My feeling was that this vastly understated Aldi's appeal and focus ... and this could be a competitive mistake if he actually believes it.

One MNB user responded:

Amen, on the Aldi's story and their current marketing plan. They have found a perfect niche for now.

Aldi Stores are a much different and very much improved than in past years, in my opinion. There customer counts show it too.

From another reader:

First, your reporting about Ken Diehl’s comments made me think about Clayton Christensen’s “The Innovator’s Dilemma”.  For folks who may not be familiar with Strack & Van Til, they are the Winco of the Midwest – they were the disrupters years ago (and to a certain degree are today as they are not open on Sundays – or at least did not used to be – due to their religious beliefs) in the grocery space and, his comments reflect on what Aldi used to be (although to be fair, even in the late 1980’s Aldi still had BMW’s in their parking lots) in terms of just being a price operator.

If retailers today are still treating Aldi as “just a low price, limited assortment, own brand only” operator, they are going to lose – as Aldi has taken a page from Trader Joe’s playbook about innovating – but while TJ’s innovates to the mid- and higher end consumer, Aldi is innovating for the lower to mid consumer.  All consumers aspire to something more than what they can currently afford – and Aldi has tapped into that by creating products that exceed expectations – five years ago the expectations were more modest but today I can say with confidence that Aldi is focused on creating products (still private branded) that look more like things Safeway, HEB and even Wegman’s might create.
If Mr. Diehl does not yet see them this way – then indeed Strack is in for a bit of a fight as they are no longer the Innovator – and may want to sharpen their approach.

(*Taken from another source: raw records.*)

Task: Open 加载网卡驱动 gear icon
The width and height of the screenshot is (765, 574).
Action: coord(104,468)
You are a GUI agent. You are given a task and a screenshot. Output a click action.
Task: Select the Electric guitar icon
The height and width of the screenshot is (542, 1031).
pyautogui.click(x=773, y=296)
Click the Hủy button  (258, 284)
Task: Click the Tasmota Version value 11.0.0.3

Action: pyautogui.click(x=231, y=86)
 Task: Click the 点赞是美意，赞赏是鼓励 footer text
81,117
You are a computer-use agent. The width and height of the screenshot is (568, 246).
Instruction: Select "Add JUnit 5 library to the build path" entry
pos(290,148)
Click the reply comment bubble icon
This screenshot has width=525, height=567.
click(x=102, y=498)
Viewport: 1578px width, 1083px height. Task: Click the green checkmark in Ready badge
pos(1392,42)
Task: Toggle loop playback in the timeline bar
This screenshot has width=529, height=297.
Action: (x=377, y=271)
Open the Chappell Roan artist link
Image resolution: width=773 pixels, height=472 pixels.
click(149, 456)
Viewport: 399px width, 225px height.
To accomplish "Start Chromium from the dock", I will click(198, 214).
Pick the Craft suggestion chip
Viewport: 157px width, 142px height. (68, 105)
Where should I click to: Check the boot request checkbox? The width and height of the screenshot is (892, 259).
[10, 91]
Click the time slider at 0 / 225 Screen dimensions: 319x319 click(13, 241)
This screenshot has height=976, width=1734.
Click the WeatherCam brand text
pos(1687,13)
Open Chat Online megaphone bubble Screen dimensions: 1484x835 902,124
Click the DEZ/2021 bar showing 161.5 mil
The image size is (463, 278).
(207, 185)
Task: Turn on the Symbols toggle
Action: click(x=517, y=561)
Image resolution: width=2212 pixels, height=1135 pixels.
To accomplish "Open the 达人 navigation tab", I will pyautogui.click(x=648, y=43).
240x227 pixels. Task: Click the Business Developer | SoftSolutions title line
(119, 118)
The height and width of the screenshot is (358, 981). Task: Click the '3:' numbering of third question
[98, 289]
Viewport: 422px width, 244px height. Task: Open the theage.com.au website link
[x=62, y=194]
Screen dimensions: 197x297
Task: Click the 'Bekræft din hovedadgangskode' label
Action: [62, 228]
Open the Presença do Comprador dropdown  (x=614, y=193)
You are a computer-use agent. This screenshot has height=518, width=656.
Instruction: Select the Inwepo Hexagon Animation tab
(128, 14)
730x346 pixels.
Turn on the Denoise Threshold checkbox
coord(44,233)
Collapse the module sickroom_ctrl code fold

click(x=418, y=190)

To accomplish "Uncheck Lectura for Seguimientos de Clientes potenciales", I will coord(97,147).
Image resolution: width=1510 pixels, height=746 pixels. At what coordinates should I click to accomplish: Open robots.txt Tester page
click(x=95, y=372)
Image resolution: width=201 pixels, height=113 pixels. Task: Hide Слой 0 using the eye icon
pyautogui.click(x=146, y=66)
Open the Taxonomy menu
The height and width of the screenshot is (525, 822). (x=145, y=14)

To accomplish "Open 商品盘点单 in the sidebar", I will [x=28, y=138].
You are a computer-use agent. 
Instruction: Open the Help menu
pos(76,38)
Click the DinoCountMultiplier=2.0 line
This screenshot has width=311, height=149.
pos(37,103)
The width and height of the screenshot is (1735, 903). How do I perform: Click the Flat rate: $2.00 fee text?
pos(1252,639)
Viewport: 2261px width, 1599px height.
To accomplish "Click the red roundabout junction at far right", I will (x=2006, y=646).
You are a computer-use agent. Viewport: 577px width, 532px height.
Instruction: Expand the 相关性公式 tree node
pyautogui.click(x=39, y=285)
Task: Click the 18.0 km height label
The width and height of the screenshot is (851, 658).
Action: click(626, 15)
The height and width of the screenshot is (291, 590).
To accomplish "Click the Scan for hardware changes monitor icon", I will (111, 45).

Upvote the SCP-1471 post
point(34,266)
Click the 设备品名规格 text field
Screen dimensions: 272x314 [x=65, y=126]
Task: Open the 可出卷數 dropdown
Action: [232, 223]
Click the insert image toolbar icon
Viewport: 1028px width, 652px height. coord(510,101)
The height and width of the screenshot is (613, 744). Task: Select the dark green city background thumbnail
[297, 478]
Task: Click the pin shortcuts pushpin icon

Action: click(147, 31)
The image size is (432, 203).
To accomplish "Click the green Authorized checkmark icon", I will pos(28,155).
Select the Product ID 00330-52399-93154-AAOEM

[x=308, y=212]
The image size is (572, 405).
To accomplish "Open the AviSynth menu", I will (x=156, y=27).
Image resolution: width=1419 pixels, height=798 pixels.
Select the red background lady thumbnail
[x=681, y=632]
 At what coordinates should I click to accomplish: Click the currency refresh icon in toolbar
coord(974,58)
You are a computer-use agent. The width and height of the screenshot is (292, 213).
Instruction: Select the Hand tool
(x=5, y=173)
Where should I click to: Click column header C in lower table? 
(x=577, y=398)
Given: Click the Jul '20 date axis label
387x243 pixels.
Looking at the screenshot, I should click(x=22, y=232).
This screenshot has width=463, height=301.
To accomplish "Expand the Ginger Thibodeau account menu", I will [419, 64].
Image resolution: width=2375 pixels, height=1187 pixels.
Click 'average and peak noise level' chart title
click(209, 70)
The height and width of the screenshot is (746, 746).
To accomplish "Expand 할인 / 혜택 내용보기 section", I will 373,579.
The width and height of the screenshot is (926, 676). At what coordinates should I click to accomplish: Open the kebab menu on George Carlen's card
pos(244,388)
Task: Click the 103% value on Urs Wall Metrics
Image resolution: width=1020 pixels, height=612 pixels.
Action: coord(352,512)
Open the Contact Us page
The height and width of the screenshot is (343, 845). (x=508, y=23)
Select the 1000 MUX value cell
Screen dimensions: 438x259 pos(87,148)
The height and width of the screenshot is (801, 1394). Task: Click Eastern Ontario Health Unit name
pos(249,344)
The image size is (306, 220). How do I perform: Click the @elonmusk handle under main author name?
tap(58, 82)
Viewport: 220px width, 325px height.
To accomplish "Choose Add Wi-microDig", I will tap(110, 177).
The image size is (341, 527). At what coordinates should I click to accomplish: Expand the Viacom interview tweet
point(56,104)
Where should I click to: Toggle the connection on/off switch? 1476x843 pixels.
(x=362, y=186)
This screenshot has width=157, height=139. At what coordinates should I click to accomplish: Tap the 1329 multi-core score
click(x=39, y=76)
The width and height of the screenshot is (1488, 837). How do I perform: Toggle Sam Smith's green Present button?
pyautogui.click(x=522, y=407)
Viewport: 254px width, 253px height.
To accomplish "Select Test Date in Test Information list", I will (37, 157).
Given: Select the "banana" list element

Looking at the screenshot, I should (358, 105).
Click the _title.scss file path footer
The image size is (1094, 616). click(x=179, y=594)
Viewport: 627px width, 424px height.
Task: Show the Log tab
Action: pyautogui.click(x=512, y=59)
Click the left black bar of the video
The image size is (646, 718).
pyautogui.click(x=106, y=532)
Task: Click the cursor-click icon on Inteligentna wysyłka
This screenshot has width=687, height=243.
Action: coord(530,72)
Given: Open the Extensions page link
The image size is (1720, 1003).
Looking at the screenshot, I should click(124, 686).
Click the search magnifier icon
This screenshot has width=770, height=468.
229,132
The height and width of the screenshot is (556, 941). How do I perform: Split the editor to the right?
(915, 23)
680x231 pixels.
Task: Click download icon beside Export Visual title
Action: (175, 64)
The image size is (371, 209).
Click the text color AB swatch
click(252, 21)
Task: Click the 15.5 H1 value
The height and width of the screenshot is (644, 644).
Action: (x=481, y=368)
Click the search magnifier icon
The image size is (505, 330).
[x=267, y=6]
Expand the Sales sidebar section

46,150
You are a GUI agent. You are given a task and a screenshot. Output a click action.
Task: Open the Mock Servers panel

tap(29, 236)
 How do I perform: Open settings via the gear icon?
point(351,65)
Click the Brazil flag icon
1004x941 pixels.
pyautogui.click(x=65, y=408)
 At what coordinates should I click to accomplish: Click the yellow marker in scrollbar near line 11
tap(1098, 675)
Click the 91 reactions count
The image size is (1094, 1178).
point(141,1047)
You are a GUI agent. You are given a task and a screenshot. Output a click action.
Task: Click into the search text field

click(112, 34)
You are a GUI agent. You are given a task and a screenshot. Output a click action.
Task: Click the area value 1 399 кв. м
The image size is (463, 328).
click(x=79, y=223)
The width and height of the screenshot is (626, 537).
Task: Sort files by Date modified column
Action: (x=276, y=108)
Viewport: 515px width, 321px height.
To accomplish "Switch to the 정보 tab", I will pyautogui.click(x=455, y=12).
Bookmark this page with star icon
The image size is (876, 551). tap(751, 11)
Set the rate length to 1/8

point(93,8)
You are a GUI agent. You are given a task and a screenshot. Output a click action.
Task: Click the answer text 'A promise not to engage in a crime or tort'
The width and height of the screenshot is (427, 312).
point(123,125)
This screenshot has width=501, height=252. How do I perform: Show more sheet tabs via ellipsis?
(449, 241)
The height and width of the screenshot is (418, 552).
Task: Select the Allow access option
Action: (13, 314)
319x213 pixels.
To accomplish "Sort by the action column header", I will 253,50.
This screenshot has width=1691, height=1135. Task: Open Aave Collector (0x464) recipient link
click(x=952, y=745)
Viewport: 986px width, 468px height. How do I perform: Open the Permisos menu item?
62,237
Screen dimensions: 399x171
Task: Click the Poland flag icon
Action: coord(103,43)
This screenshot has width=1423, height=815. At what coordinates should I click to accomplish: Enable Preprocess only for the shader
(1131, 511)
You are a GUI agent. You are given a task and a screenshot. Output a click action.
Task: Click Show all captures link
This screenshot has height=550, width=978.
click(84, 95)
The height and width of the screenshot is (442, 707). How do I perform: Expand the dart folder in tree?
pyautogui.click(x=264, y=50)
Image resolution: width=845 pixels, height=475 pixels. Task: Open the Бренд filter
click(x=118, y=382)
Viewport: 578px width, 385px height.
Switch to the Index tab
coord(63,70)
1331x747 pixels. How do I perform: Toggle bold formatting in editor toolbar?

The other quote I opined about came from John Clougher, CEO for Haggen in the Pacific Northwest, who said that the grocer studied the prices at the Safeway and Albertsons stores it is converting and hopes not to "disrupt the apple cart.”

While I noted that he was just talking about pricing, I wrote:

For Haggen to succeed, I think, it will have to present a really, really good reason for people to give them a shot. And I'd worry, if I were them, that any governing philosophy that looks to keep the apple cart rolling - to do business as usual - simply won't be the kind of game-changing strategy they need it to be.

Prompting one MNB reader to write:

I think you should remember that Haggen is not entering its new markets from ground-zero.  Multitudes of Vons and Albertsons shoppers will suddenly be introduced to the chain when the name-on-the-door changes at their regular supermarket.  Job #1 is to assimilate as many of those customers as possible by "keeping the apple cart rolling" before they even think about wooing shoppers away from other chains.

A fair point. But I'll stick to my guns on this one - I'm in an apple cart-flipping mood these days, and I think that if Haggen is going to be anything more than a me, too option (and I think it needs to be, for this thing to work), it has to be something different, and communicate that every hour of every day.